The stars aren't in the right places.
Great summary, OP.

Post 9-11 User posted:

Americans are fat slobs that smoke, don't understand concepts like culture or the existence of non-Americans. One character is so unable to accept that a Japanese woman doesn't also speak Chinese is so baffling to him it takes him ten minutes of conversation for him to accept it.

I think you may be overstating how negatively the rural American characters were portrayed. They're quite ignorant, sure, but it's a fairly benign ignorance that's mixed with just as much compassion and curiosity for the most part. Giving a Japanese person an English-translation copy of Shogun was just a clumsy attempt at making a cross-cultural or human connection with a foreigner in need. The police officer's Minnesota-niceness also borders on caricature with his concern for Kumiko. Other than at the airport, most of the Americans seemed pretty well-meaning, even the creepy cab driver.

"Maybe happy people are right in some ways after all" is an uncomfortable idea to deal with, I think.
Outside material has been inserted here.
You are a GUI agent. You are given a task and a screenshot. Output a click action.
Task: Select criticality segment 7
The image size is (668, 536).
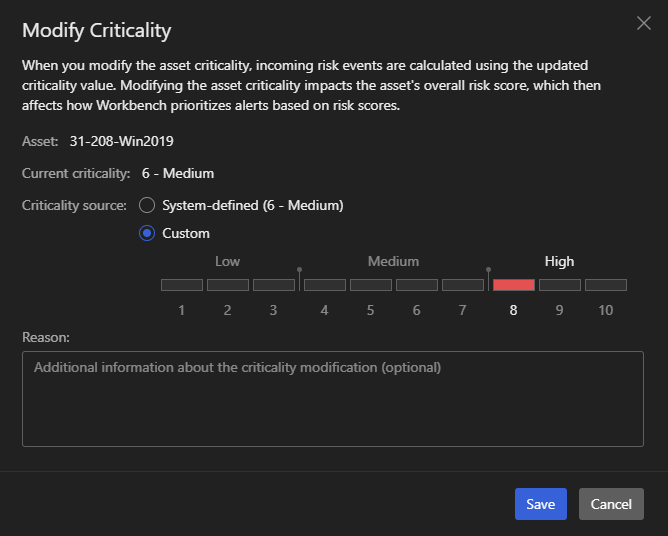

Kumiko is depressed but what little willpower (or "guts" in Japanese?) she has left has been sharpened into an obsession and undertaking that will vindicate her status as outsider and failure. But unfortunately it's mom who gets total vindication in the end. In spite of the yelling, I got the sick feeling that she was sort of reveling in her daughter's lack of character and probable demise. It felt like haranguing her daughter had just become a habit she'd developed over the years that she'd learned to take pleasure in, like a vulture picking at the vulnerable bits of a sad, abandoned, almost-dead animal. Instead of getting a promotion, Kumiko got crazy and criminal. :(

The laundry, the rabbit, the calls from mom, the lady who can't believe a foreigner is visiting Fargo, and especially the last officer scene were all great moments of miscommunication/disregard of others' needs.

Great film, don't want to watch it again for a long time.